DATASET ENTRIES
"""

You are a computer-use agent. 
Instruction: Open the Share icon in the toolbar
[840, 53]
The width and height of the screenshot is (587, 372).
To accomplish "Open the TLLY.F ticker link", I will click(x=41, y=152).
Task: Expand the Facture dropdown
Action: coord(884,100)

"""

From the line holding "The width and" to the last line of the records, quote each line exactly and add nothing.

The width and height of the screenshot is (587, 372).
To accomplish "Open the TLLY.F ticker link", I will click(x=41, y=152).
Task: Expand the Facture dropdown
Action: coord(884,100)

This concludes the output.